By Babajide Okeowo
An Appeal Court in Ibadan Judicial Division has finally ruled that draughts men are barred from undertaking any job that deals with submitting, preparing, signing and counter-signing any type of building plan in the country.
This judgment is coming after an eight-years legal tussle involving Nigerian Association of draughtsmen, Architects Registration Council of Nigeria (ARCON) and Ogun State Government.
In reading the lead judgment in the appeal brought by the Nigerian Association of draughtsmen against ARCON and Ogun State Government, Justice Folasade Ojo described the appellant as an association of businessmen and women, hence no law permits them to draw architectural plans.
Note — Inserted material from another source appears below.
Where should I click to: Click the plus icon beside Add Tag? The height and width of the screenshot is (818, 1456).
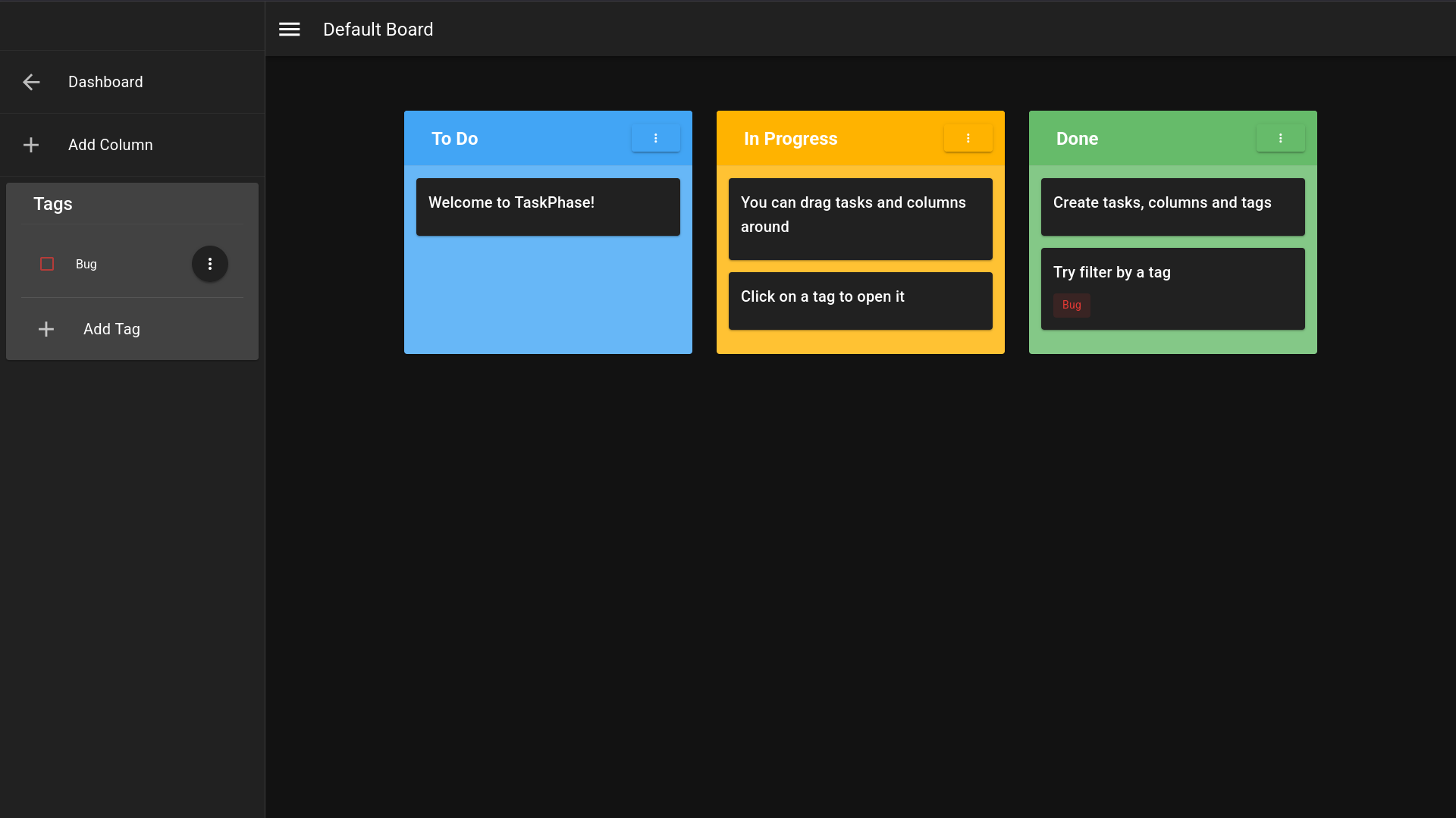(x=46, y=329)
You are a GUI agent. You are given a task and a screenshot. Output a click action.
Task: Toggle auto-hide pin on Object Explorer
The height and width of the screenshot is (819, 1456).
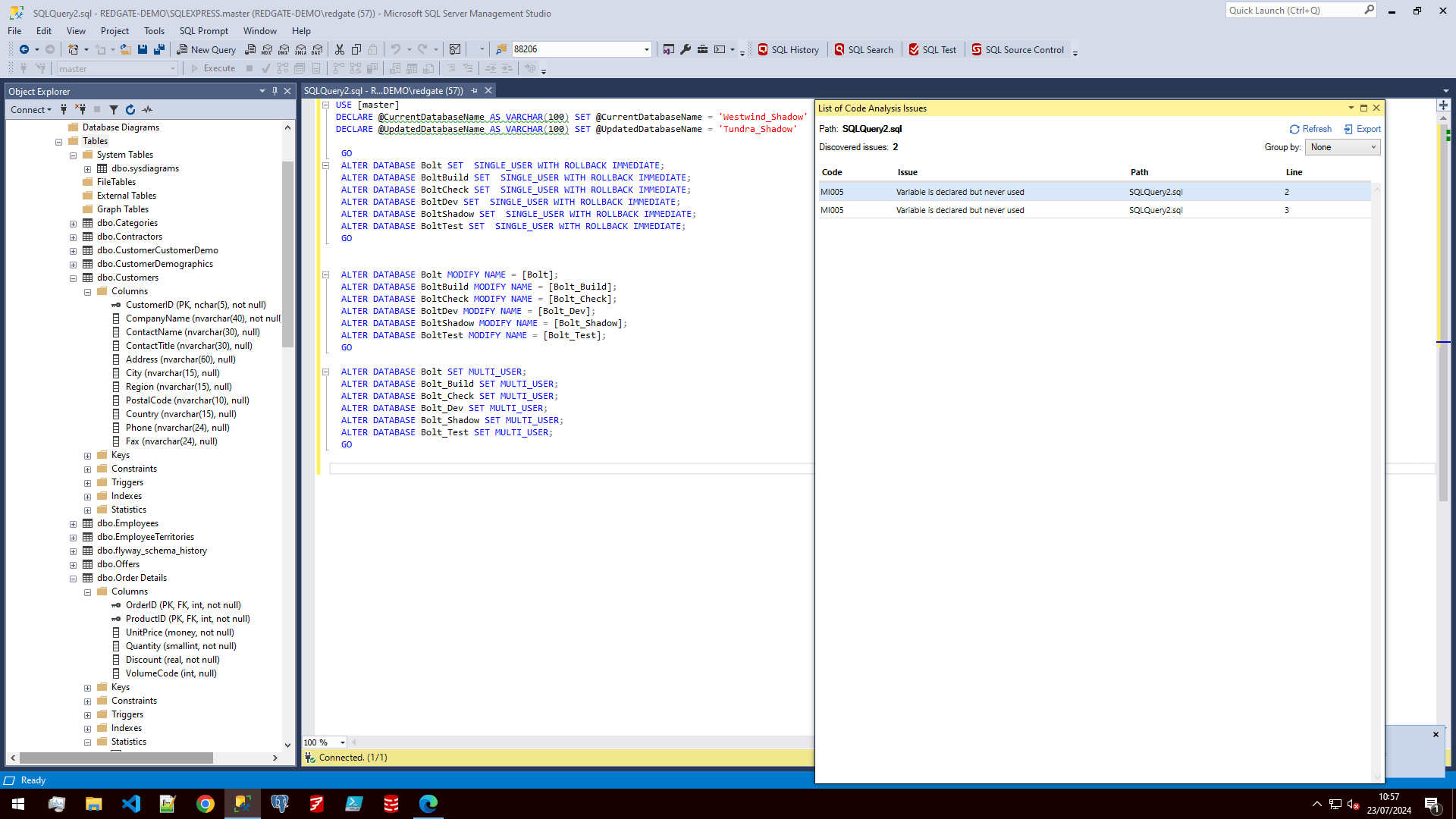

With this verdict, their lordships including Ojo, Abba Mohammed and Abdul-Azeez Waziri upheld a lower court’s verdict, which had agreed with the architects’ council.
The draughtsmen had rejected Ogun State High Court’s verdict and approached the Court of Appeal, Ibadan, under the aegis of Nigerian Association of Draughtsmen, approached the court with a goal to overturn the decision.
They contended that the trial court was wrong to uphold the Ogun State Urban and Regional Planning Law 2005, which had restrained its members from preparing, signing, countersigning and submitting for approval, any type of building plan.
Specifically, the case of the appellant at the lower court was that consequent upon the then Attorney General of the Federation and Minister of Justice, Prince Bola Ajibola’s authourisation and consent, the appellant took immediate steps and was registered as Nigerian Association of Draughtsmen to practice its profession as draughtsmen and with a certificate of Incorporation in 1989, which according to them empowered them to prepare, submit and counter sign any type of building without hindrance from any quarters.
But, 19 years before their registration, ARCON, the seventh respondent, had published a public notice wherein it restrained members of the draughtsmen from preparing, submitting and counter-signing any building plan save for domestic building within the then Western State.
That notice led to a suit between Nigerian Union of Registered Draughtsmen against Ogun State and ARCON as respondents.Judgments in that suit were in favour of the draughtsmen, as the court declared the public notice by ARCON illegal and ultra vires.
That decision was not appealed.But in 1990, 16 years later, the same issue resurfaced in another suit.
The matter, however, was settled by parties via a consent judgment.
Still, nobody appealed the consent judgment.
Following their relief from the court, the draughtsmen continued their business until June 4, 2012 when ARCON relying on the Architects Registration Act Cap A 19 LFN, 2004, wrote a letter to Ogun State Government and its agencies and requested them to stop collecting building plans from the draughtsmen.
Unsatisfied with the directive, the draughtsmen in 2013 filed another suit before Ogun State High Court.
In the suit, it contended that it had a subsisting consent judgment in its favour, hence, no organisation could hinder its members from undertaking any job of designing and submitting architectural designs to the ministry for approval.
The group contended that the trial court was wrong to have set aside the consent judgment on the ground that it was made per incuriam (gotten wrongfully).
While the appellant maintained that it got an unchallenged judicial verdict in its favour, ARCON argued that the appellant could rest on a consent judgment that was delivered ignorantly by the lower judge.
The architects’ council said the trial judge while upholding the consent judgment failed to take into consideration provisions of the Architects (Registration Etc) Act, which has effectively and bindingly regulated the subject matter that bothers on architectural design and presentation of such designs for approval.
In their verdict, the Appellate Court, which noted that Architects (Registration, etc) Act was amended before the consent judgment, said the court that entered the consent judgment had a duty to take into consideration ARCON’s Act before adopting the terms of settlement as its judgment, but it failed to do so.
Their lordships added: “Definitely, if the lower court had considered the Act, it would not have adopted the terms of settlement as its judgment. “With all the above in mind, I agree in toto with the lower court that the consent judgment was entered per incuriam.
The parties in the case in which the consent judgment was given did not disclose a material fact.“There is therefore a ground for the lower court to set aside the consent judgment and I hold.
I therefore hold that the consent judgment is no longer valid and subsisting. The lower court was right when it set it aside on the ground that it was entered per incuriam,” the lordships added.According to the court, “members of appellant, members of the appellant who are not registered architects are not entitled to prepare architectural plans and drawings and I hold.”
The court also concluded that, “since the appellant is not regulated by any statute and is not contemplated within the Exclusive Legislation competence of the National Assembly by virtue of item 49 in the Exclusive Legislative List, the inevitable conclusion is that its members are not competent or qualified to prepare, submit, sign or counter sign any type of building plan and I so hold.”